**RECORDS FOR THIS TASK:**

+-------+

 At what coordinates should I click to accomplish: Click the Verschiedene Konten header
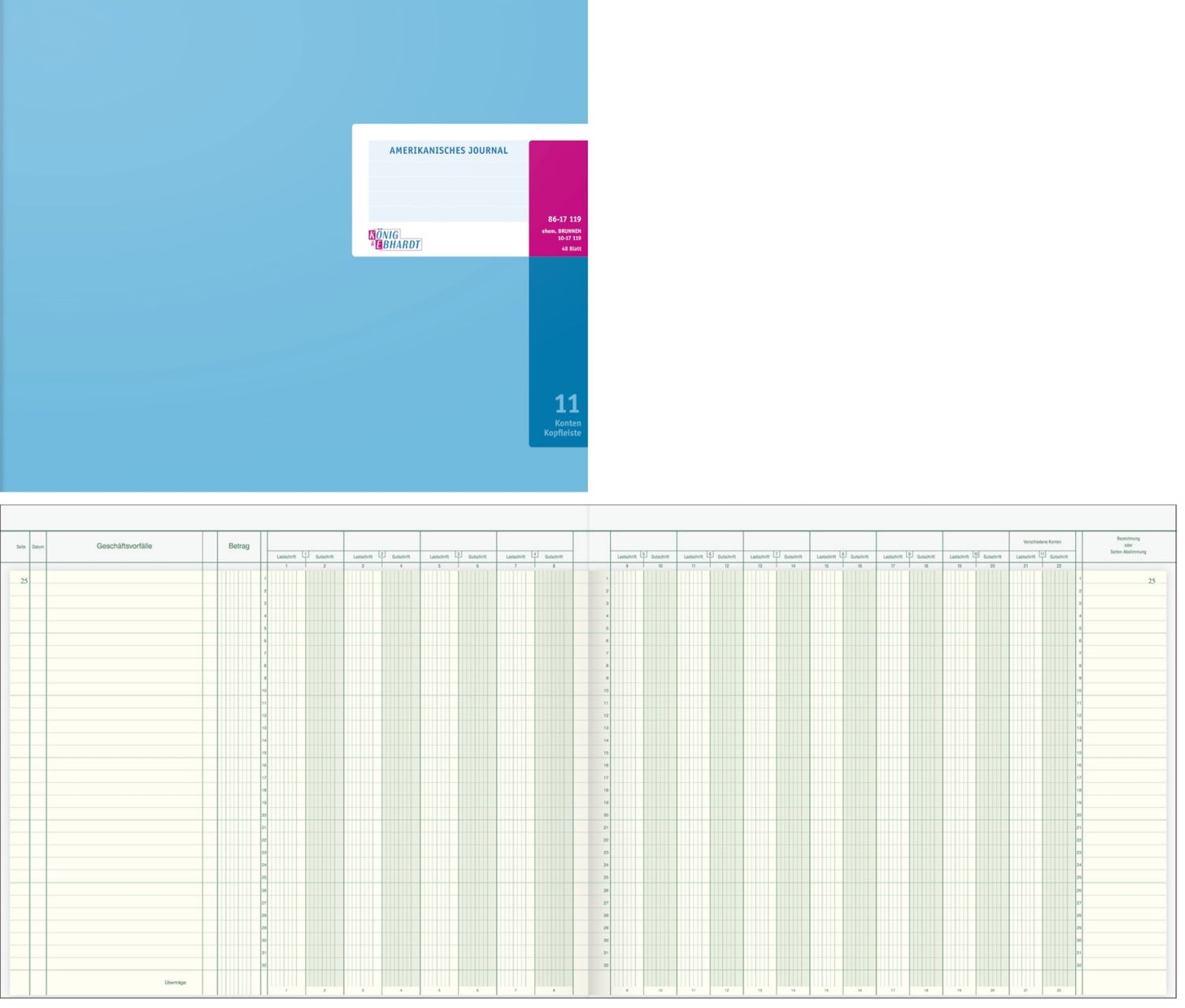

+-------+

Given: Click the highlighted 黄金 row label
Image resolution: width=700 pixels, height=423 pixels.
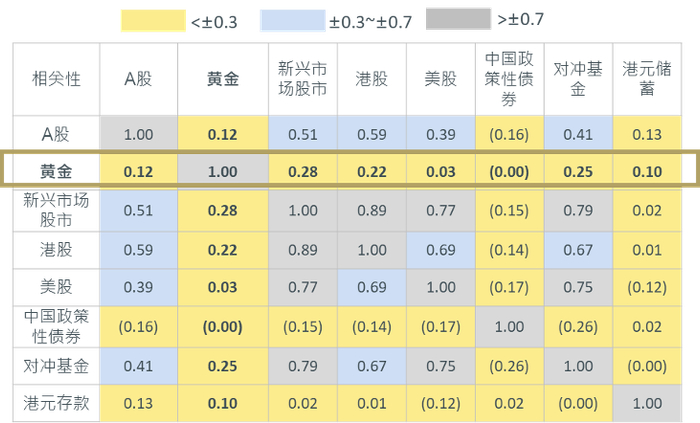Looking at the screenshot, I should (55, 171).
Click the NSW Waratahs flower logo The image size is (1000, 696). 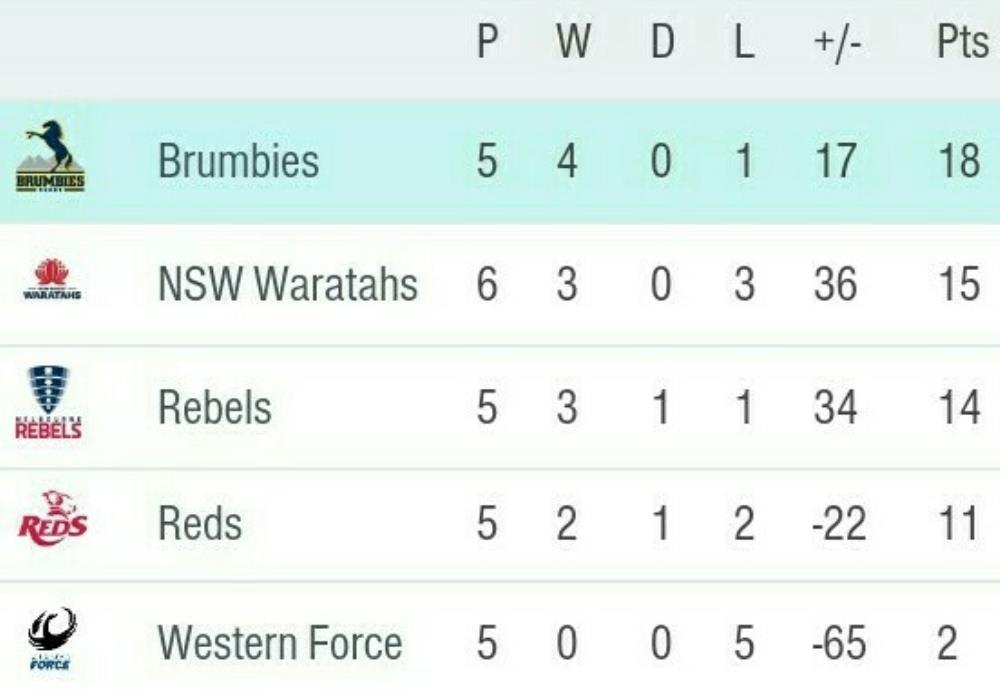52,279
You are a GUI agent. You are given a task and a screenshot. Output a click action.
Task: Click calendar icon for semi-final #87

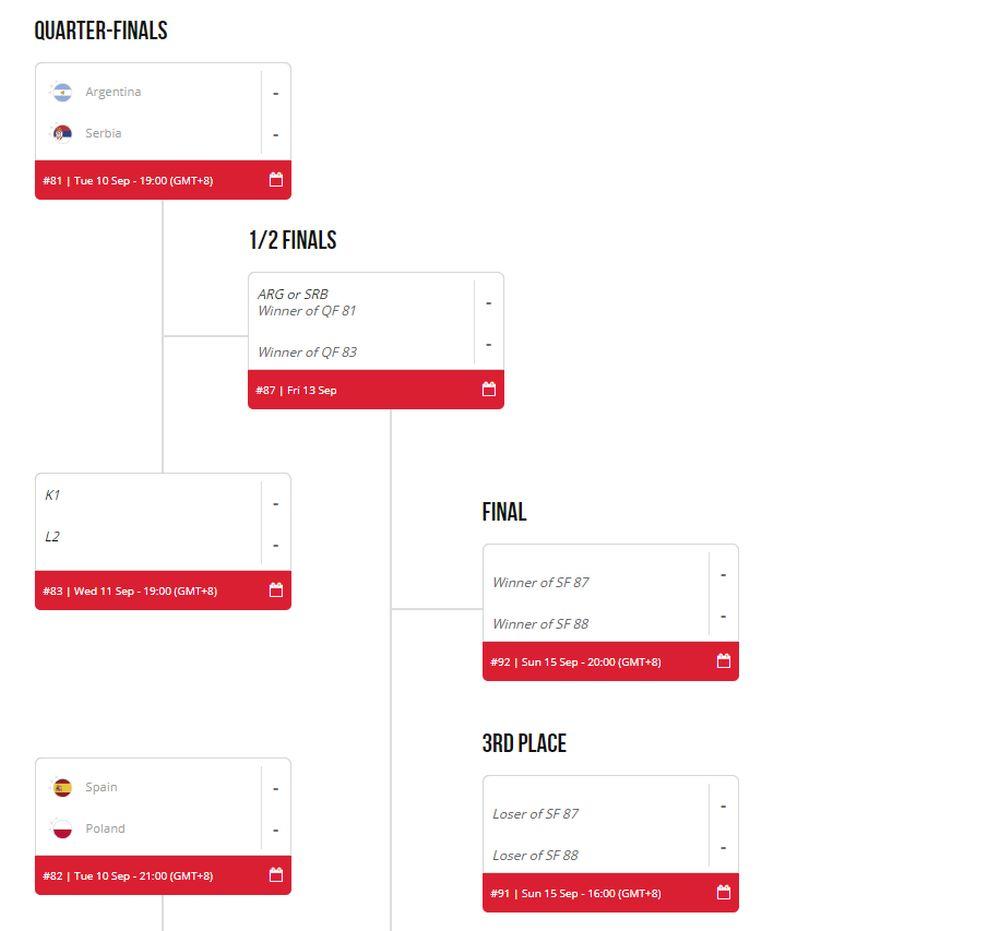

+-------+

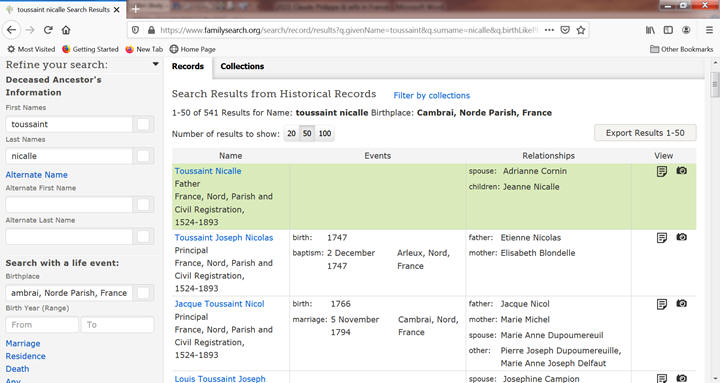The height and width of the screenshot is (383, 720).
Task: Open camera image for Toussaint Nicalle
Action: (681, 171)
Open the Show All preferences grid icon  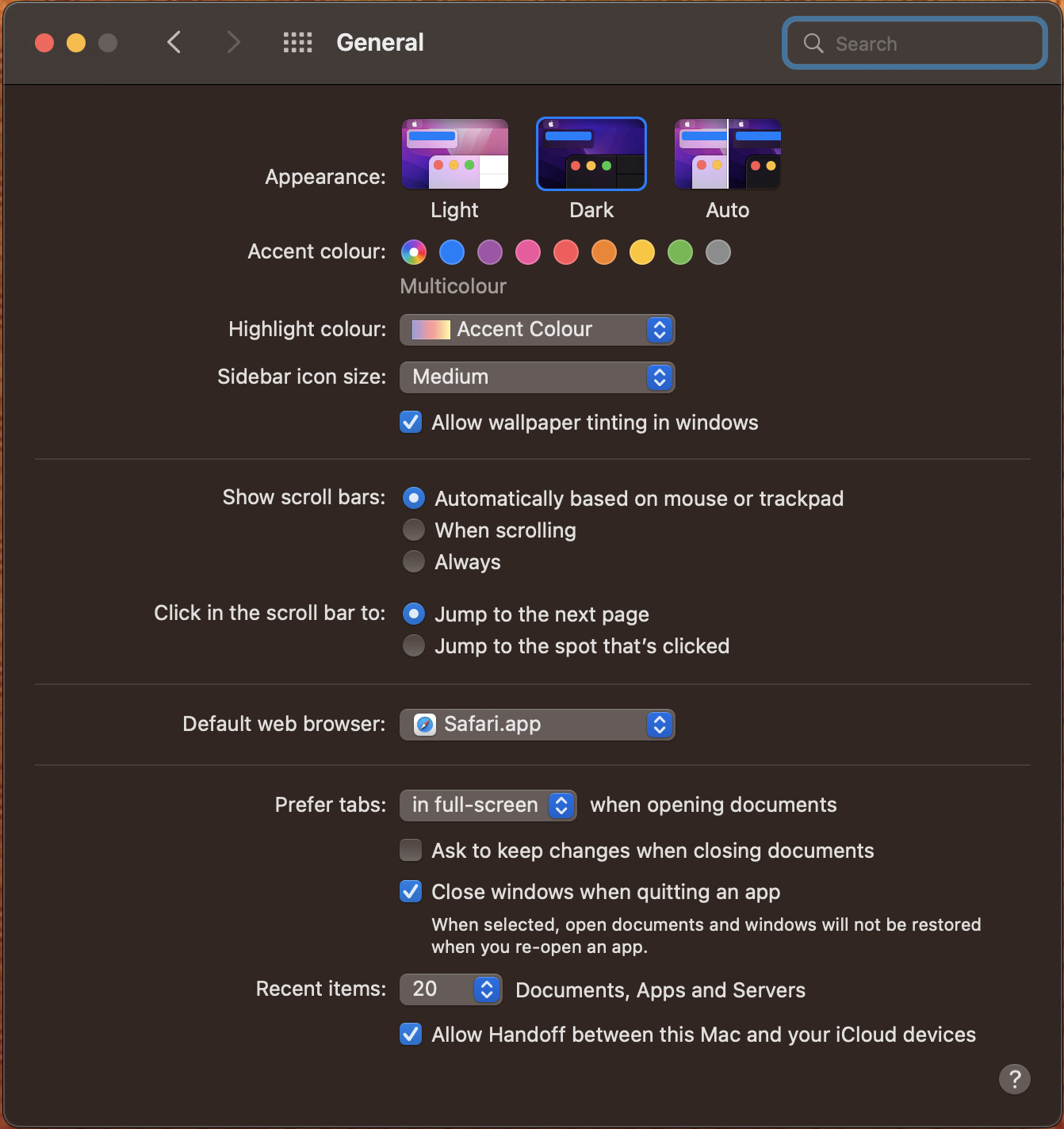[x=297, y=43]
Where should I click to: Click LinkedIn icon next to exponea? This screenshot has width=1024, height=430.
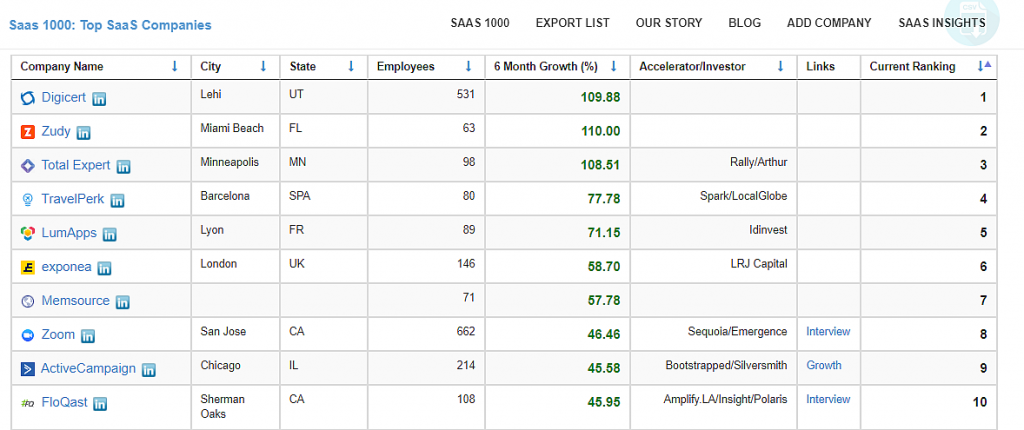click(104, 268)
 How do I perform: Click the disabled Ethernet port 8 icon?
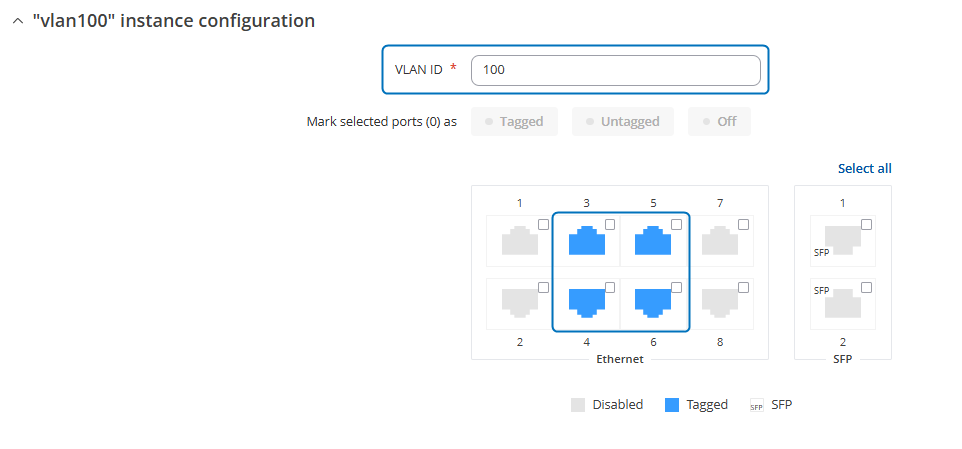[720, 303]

+-------+

**EXERCISE:**
For this exercise, please output exactly the lines above starting at the line with "You are a GUI" and ending at the line with "Task: Click calendar icon for semi-final #87", ends included.

**EXERCISE OUTPUT:**
You are a GUI agent. You are given a task and a screenshot. Output a click action.
Task: Click calendar icon for semi-final #87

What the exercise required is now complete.